The Metaphone, by Herault Arnod Architects (Photo: André Morin)

The Metaphone, by Herault Arnod Architects (Photo: André Morin)

Image Gallery (21 images)

Though not unheard of, the melding of architecture and music is uncommon enough to pique our interest, especially when done on the scale of The Metaphone, by Herault Arnod Architects. The firm recently constructed an unusual combined music hall and instrument as centerpiece of an ongoing project to regenerate a former coal mine in the Pas-de-Calais region of northern France.

Measuring 1,980 sq m (21,312 sq ft), and built at a cost of €6.3 million (roughly US$8.6 million), The Metaphone contains a fully-featured concert hall plus all necessary amenities and service areas within its black concrete walls.
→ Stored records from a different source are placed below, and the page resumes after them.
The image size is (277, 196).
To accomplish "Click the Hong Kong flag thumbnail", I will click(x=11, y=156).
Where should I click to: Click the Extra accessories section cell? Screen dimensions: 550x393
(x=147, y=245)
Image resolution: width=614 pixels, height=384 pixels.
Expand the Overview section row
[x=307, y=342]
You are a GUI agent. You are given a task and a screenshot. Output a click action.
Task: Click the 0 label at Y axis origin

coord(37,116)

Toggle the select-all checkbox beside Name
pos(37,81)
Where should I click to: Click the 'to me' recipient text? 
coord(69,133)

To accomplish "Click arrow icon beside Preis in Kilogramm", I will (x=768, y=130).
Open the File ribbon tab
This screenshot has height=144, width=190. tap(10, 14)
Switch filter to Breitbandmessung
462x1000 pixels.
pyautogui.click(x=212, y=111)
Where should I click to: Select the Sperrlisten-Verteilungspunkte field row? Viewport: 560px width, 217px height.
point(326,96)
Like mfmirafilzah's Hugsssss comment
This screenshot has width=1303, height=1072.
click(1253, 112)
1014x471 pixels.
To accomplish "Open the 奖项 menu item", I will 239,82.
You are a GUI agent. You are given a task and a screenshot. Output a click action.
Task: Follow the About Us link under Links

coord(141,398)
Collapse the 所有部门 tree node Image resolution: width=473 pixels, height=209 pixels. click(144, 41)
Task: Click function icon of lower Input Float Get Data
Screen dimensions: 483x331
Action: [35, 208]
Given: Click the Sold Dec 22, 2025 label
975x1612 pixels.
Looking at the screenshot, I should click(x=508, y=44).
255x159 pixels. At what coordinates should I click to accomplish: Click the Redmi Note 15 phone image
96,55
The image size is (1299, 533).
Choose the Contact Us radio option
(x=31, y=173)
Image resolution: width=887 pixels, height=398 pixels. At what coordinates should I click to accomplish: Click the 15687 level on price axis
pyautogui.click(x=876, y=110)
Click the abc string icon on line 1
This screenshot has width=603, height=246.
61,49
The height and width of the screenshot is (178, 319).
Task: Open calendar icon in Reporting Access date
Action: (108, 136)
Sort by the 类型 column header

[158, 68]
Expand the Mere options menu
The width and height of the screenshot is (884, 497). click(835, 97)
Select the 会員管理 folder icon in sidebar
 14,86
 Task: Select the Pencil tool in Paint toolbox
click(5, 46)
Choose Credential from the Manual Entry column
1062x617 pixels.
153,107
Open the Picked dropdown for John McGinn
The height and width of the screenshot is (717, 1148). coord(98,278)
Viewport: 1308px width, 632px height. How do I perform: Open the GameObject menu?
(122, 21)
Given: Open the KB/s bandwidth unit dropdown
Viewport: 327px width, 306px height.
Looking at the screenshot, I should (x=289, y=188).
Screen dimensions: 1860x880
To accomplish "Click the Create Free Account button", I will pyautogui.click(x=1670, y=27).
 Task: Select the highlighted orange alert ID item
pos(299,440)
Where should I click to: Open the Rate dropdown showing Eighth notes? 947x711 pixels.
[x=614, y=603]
The project also nicely illustrates the evolution of our changing views on electricity production thanks to solar panels installed on the building's roof.

Without doubt though, The Metaphone's main draw is its unusual musical abilities.

Essentially, The Metaphone can be thought of as a very large (and rather expensive) instrument to be experienced from within or outside. Its facade sports metal plates which produce musical notes when manipulated by vibration. These plates are played from within the building's musical control room, via MIDI keyboards hooked up to a computer-equipped sound system.

Additionally, within the building's porch area are other assorted instruments such as large xylophones, drums, cymbals and singing bowls – all of which are hooked up to MIDI keyboards in the control room.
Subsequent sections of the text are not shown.